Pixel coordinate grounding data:

**********

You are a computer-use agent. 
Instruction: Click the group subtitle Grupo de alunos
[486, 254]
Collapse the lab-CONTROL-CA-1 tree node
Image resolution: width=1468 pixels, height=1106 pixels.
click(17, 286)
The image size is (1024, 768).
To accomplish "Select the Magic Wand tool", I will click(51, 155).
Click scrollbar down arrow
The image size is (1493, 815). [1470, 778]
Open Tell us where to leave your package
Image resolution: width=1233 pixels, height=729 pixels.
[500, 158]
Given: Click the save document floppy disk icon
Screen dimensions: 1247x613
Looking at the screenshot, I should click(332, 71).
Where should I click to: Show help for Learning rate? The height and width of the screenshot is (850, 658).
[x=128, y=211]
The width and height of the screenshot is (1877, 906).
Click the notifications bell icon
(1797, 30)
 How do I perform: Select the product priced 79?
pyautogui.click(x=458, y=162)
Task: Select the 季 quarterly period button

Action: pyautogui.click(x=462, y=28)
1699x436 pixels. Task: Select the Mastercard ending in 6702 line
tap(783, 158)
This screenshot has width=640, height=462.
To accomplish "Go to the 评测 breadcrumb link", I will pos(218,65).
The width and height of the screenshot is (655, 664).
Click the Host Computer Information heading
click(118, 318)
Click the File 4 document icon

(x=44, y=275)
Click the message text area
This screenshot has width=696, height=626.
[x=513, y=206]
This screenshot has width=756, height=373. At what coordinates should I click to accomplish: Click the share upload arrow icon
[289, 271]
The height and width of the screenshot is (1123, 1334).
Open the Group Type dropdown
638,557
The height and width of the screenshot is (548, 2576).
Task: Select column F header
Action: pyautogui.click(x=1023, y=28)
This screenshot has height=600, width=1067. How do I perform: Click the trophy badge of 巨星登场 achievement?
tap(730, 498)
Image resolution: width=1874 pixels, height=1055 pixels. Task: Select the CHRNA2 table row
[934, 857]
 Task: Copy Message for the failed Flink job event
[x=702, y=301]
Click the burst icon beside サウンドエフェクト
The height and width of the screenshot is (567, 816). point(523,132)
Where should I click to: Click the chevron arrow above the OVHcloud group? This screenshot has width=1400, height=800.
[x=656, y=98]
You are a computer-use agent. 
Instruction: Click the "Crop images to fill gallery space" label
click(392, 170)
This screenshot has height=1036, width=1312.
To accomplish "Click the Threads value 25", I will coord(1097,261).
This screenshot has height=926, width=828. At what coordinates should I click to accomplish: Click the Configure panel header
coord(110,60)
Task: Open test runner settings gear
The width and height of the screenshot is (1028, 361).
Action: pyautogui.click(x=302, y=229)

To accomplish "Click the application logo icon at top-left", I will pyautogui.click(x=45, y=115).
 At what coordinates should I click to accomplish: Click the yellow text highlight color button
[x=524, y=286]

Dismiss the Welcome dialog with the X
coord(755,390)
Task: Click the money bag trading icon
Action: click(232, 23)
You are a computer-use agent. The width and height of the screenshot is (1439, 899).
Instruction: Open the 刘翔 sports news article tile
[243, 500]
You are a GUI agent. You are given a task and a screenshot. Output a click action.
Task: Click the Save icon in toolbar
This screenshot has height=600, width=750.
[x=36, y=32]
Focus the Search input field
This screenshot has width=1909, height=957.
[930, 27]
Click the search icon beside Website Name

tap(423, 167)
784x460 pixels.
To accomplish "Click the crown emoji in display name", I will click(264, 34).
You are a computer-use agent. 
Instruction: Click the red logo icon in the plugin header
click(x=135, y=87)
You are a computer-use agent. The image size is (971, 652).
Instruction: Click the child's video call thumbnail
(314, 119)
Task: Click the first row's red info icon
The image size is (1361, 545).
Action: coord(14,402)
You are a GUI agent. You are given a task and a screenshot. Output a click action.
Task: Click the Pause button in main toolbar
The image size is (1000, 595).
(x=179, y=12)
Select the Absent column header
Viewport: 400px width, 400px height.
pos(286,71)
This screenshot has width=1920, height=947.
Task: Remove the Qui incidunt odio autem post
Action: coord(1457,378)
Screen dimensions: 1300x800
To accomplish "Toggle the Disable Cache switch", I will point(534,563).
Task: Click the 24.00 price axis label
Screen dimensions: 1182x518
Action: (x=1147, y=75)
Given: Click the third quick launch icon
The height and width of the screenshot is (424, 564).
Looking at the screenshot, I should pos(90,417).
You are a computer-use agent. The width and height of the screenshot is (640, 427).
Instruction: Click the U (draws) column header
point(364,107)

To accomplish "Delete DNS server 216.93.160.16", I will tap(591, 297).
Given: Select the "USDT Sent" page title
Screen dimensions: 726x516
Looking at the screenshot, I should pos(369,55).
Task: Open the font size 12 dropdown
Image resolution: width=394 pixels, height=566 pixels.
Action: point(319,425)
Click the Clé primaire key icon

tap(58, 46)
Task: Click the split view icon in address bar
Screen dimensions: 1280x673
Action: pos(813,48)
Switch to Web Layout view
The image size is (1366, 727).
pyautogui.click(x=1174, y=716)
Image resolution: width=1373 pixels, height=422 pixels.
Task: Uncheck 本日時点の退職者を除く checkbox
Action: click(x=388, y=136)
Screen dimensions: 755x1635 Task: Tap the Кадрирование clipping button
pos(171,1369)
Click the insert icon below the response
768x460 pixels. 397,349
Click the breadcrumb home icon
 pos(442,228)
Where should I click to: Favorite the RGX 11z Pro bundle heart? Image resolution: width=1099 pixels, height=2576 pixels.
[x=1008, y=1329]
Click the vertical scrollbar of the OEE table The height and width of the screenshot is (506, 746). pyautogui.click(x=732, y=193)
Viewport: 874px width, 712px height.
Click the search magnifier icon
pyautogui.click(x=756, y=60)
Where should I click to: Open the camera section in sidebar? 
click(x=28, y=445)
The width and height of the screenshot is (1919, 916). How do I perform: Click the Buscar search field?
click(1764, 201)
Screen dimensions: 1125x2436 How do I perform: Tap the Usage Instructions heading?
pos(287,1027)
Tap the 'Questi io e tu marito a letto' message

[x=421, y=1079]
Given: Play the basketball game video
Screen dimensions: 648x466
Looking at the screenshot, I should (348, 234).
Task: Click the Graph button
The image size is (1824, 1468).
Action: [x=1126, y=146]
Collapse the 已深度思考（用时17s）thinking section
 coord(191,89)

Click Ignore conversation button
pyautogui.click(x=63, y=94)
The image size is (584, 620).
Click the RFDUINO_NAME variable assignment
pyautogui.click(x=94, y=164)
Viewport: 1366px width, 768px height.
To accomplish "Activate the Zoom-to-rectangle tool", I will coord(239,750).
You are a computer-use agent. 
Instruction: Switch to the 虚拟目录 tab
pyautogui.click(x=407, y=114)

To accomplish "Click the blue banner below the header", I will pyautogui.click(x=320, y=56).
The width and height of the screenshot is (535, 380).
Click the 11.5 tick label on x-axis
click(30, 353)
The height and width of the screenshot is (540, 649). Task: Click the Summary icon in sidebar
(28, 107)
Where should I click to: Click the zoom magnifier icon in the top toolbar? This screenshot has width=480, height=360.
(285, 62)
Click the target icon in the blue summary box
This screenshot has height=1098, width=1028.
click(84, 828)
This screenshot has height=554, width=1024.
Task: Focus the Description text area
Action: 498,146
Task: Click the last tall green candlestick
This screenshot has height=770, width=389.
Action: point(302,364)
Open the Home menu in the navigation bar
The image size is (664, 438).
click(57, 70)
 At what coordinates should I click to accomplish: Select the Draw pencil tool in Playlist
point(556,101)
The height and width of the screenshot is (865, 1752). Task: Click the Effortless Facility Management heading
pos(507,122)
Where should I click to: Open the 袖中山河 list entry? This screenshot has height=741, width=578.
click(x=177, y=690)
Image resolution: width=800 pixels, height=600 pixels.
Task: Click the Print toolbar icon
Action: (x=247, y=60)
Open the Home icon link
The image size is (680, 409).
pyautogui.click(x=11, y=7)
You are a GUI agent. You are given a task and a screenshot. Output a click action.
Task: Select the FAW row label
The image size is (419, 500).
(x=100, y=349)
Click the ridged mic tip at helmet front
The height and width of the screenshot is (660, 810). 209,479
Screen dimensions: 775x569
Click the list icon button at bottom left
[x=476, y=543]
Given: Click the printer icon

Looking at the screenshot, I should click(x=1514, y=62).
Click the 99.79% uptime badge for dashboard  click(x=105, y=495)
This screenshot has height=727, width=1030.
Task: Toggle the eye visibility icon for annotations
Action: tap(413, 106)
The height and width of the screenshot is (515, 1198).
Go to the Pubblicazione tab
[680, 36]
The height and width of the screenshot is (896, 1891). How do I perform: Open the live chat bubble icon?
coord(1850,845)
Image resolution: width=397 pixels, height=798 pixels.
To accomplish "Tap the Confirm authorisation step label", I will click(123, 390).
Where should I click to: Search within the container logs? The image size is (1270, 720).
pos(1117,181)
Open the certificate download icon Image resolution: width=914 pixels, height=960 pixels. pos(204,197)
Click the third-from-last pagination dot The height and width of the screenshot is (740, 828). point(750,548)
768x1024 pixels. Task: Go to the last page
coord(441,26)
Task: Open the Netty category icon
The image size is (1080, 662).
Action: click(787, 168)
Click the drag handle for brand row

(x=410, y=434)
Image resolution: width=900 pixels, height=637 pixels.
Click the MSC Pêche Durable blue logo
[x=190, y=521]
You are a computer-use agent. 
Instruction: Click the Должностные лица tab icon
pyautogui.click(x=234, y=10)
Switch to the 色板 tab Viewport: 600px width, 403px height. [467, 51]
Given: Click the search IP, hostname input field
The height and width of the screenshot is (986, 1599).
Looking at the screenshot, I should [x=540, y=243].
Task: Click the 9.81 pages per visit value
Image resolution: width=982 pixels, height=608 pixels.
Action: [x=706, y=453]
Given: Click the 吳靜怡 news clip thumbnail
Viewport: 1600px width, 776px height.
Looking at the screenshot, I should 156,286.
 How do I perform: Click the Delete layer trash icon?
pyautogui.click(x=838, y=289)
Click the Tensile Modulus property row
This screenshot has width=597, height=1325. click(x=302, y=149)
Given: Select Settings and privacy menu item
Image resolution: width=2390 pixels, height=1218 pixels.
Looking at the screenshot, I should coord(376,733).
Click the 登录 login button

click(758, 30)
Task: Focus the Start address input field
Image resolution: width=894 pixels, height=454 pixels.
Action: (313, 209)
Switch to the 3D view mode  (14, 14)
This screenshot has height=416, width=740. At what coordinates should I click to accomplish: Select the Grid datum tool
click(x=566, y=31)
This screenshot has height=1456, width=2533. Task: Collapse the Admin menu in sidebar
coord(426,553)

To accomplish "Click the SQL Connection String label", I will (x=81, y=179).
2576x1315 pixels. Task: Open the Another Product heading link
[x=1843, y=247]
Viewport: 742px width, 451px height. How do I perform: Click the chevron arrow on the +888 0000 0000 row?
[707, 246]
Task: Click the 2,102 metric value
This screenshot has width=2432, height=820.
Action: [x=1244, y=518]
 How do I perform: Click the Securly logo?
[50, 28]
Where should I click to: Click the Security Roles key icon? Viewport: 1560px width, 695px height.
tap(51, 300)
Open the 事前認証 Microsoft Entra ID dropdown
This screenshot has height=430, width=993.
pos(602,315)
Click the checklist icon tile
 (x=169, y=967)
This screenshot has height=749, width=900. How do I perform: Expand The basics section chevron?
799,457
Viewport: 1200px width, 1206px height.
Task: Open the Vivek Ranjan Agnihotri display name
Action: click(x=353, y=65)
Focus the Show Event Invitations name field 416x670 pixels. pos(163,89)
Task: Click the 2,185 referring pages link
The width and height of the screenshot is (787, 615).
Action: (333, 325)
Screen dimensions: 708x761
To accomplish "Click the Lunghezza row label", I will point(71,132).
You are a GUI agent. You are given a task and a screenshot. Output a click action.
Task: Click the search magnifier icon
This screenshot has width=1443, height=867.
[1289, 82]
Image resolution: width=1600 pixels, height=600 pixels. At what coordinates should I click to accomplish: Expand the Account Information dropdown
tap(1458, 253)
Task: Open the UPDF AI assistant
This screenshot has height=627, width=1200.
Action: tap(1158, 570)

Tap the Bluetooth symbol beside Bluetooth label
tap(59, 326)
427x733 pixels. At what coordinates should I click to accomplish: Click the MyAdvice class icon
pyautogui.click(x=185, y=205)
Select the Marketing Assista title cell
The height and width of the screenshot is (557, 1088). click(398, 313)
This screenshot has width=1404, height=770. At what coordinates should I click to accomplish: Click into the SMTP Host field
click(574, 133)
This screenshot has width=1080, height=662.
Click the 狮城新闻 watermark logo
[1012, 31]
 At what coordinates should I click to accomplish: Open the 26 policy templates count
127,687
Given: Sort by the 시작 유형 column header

**********

** THE TASK **
Each line of the entries where the string "will" occurs should be shown.

** FINISHED EXERCISE **
To accomplish "Select the Magic Wand tool", I will click(51, 155).
To accomplish "Go to the 评测 breadcrumb link", I will pos(218,65).
To accomplish "Click the Threads value 25", I will coord(1097,261).
To accomplish "Click the application logo icon at top-left", I will pyautogui.click(x=45, y=115).
To accomplish "Click the crown emoji in display name", I will click(264, 34).
To accomplish "Toggle the Disable Cache switch", I will point(534,563).
To accomplish "Delete DNS server 216.93.160.16", I will tap(591, 297).
To accomplish "Activate the Zoom-to-rectangle tool", I will coord(239,750).
To accomplish "Click the blue banner below the header", I will pyautogui.click(x=320, y=56).
To accomplish "Tap the Confirm authorisation step label", I will click(123, 390).
To accomplish "Click the SQL Connection String label", I will (x=81, y=179).
To accomplish "Click the Lunghezza row label", I will point(71,132).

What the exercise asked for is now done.